Instead of enthusing about the brilliance of new technologies, Zanele Nyoka, head of Information Services at South African Breweries (SAB), talks about how people interact with them. She talks about how a developer should assess what someone requires before imposing something on them, and how she will assess the skills of everyone in her 80-strong team to make sure each person is in a role that suits their temperament.
Nyoka, 45, joined the company's beer and soft drinks divisions about eight months ago and believes her major task is to look after the people who look after the business at SAB.
She's impeccably groomed, with a liveliness and spontaneity bubbling beneath the chic corporate exterior. She gives quick yet thoughtful answers lit with a passion about her industry.
Nyoka grew up in a township near East London. "By township standards, I'd say we were well-placed. My father worked for an insurance company and my mother was a nursing college lecturer. She was very ambitious, always studying while she was raising us, so she gave us that can-do attitude."
A 'real' job
As a schoolgirl, Nyoka fancied a career as a cook. But her parents steered her towards more intellectual ambitions. "I wanted to be a cook in the hospitality industry and travel the world, but when I told my folks about this ambition, they told me to go get a real qualification and a real job," she says. "I had the prospectuses from different institutions so I ticked something that sounded sophisticated, like computer science."

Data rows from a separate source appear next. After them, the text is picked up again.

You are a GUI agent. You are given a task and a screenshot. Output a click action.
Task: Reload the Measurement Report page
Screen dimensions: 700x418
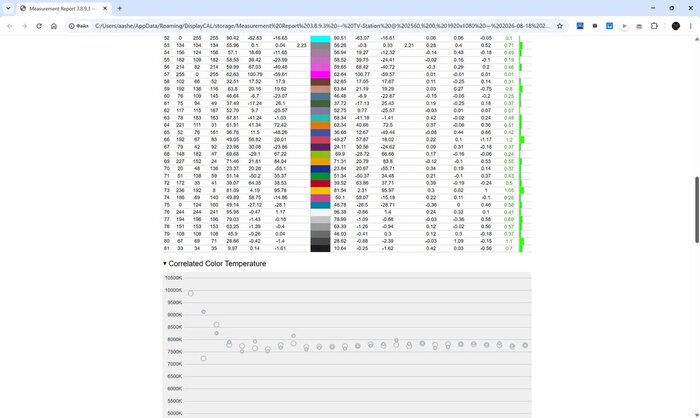tap(39, 26)
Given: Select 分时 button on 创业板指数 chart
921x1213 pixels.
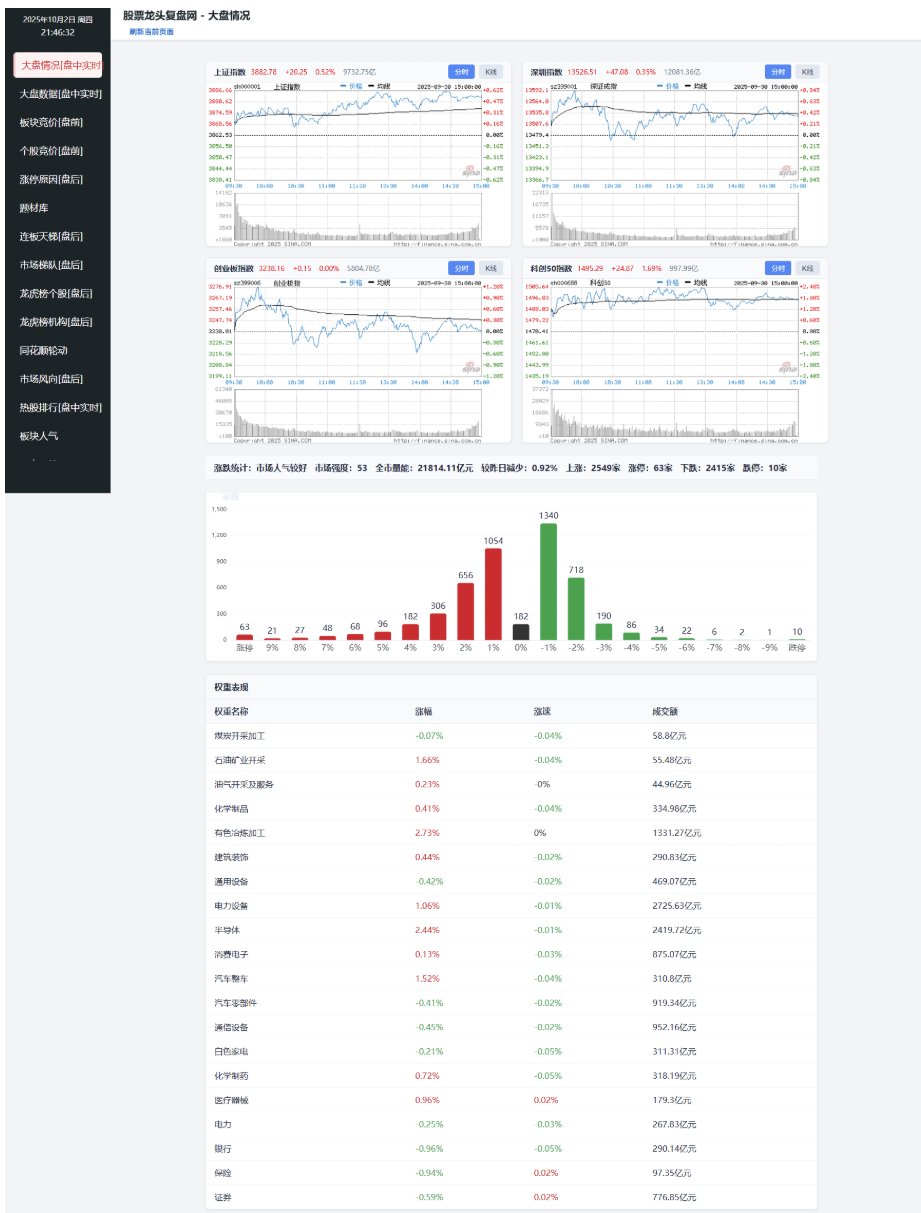Looking at the screenshot, I should pos(461,268).
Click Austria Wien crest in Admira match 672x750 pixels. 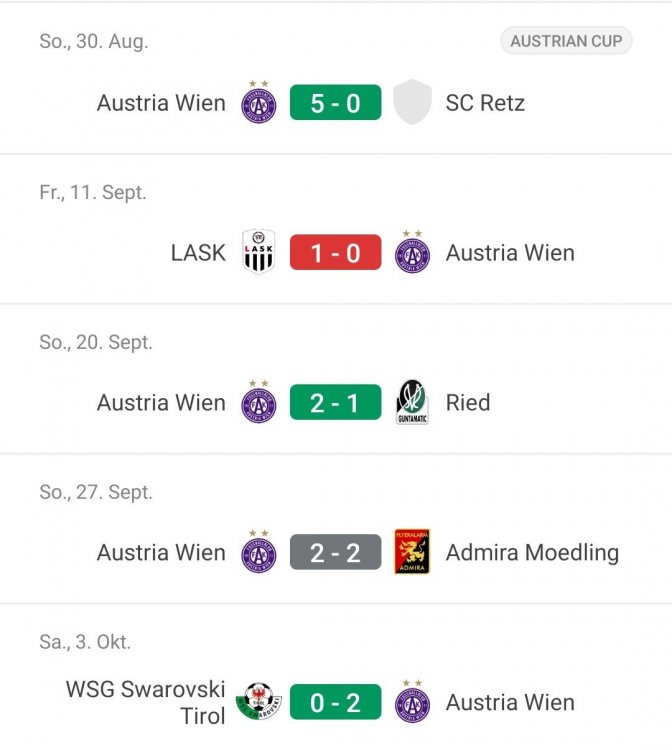[x=259, y=551]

She studied at Fore Hare University and also majored in psychology, which she adored. Psychology taught her a lot about understanding people, and she applies that skill to the use of technology in the workplace. "You need to understand people to know what they want, where they're coming from and what drives them," she says. "Tapping into these drivers helps me understand where I can place them in the value chain and how I can help them be better at what they do."

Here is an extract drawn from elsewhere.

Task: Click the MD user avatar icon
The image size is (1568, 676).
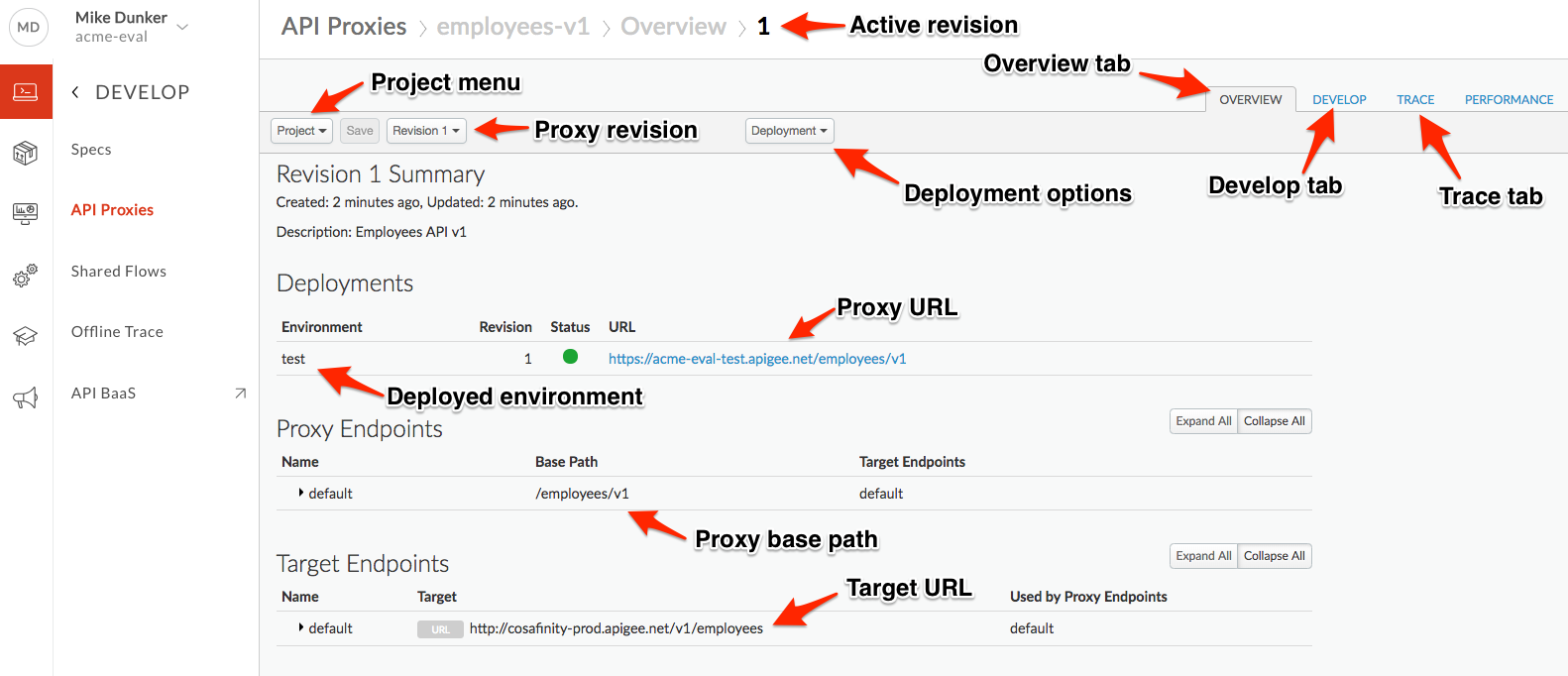Action: (x=29, y=27)
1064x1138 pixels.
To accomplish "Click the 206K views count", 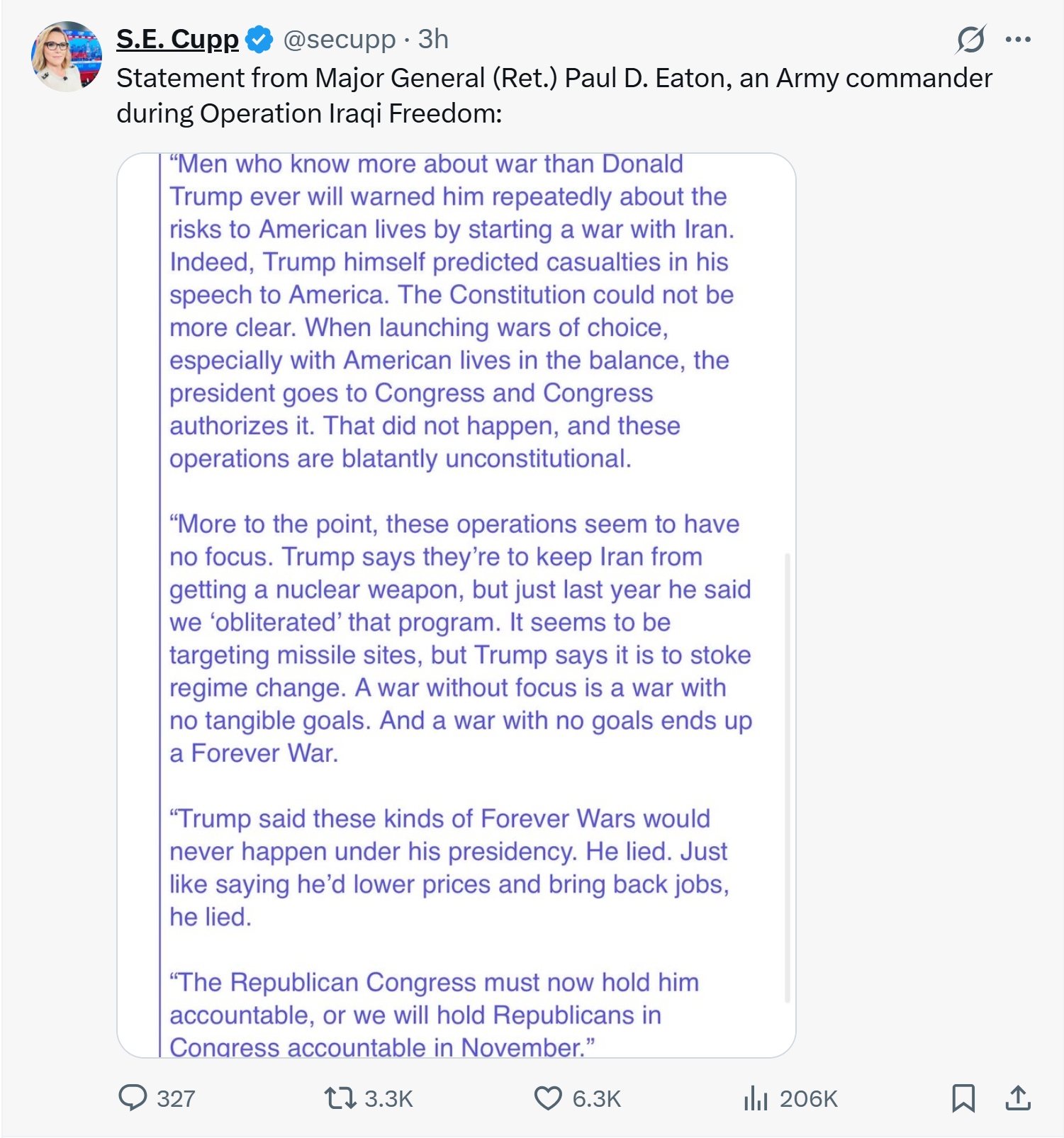I will pyautogui.click(x=808, y=1098).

One team member may be good at articulating what the business requires, while someone else is better at building the solution, or has the right personality to lead the change management when a new system is introduced.
Her previous jobs helped to hone those people-management skills. She started as a computer programmer before moving into IT support for the Post Office.
Dealing with end-users can be frustrating, but Nyoka says it suited her. "My personality is very laid-back so it takes a lot to ruffle my feathers."
Yet that calmness isn't an attribute she's passed on to her own two teenage daughters. "When I tried to instill in my children that you don't have to be all emotional and noisy about stuff, they say, 'You must realise that we're not like you, we shout and scream, that's us!'"
You need to understand people to know what they want, where they're coming from and what drives them.
Zanele Nyoka, SAB
Her older daughter is studying business science in finance, but Nyoka didn't push her in any particular direction. "I've brought them up not to be order-takers. They know themselves and their strengths and will go out there and find themselves. I have always believed my job is to help them be the best they can be," she says.
Since entering the IT industry, Nyoka has worked for DaimlerChrysler and General Motors, been an IT manager for Eskom, and most recently spent almost six years at Barloworld Equipment. She left because it was time to learn about another industry, she says, joking that Barloworld Equipment taught her all sorts of intricacies about the mining and construction industries.
Sexism and patriarchy
The IT industry is still very much a man's world, but it has changed considerably since she entered two decades ago. Nyoka says she's never taken sexism personally, but tries to understand the context, education and perspective of the perpetrator.
"One of the things I enjoy most about my job is helping young professionals find themselves in the work environment, particularly young black professionals, because I understand the environment that some of them have grown up in," she says. "There's that whole patriarchy thing where the father has the final word or people who are older than you have the final word. In the work environment, you need to be able to question and challenge and criticise in a constructive manner without changing the status quo of who is the boss and who is the subordinate. A lot of young people struggle to say something that is uncomfortable for them and needs to change for them to do their job better. I find a lot of pleasure in helping young people find a way to address those issues in the workplace. I tell them you need to get over that 'I can't challenge authority' attitude."
Nyoka is also passionate about leadership development. Her people need to be both business-focused and IT-savvy, which is a difficult combination to master. "I'm looking forward to working with them and getting them to be on top of their game in that respect."
Another challenge is helping SAB to streamline its internal processes as the company goes global. That will include altering vendor contracts to be global instead of country-specific, and resolving the complexities of different countries having country-specific nuances.
As she drives these changes, Nyoka will stay true to her overriding belief that technology ultimately exists to improve people's lives.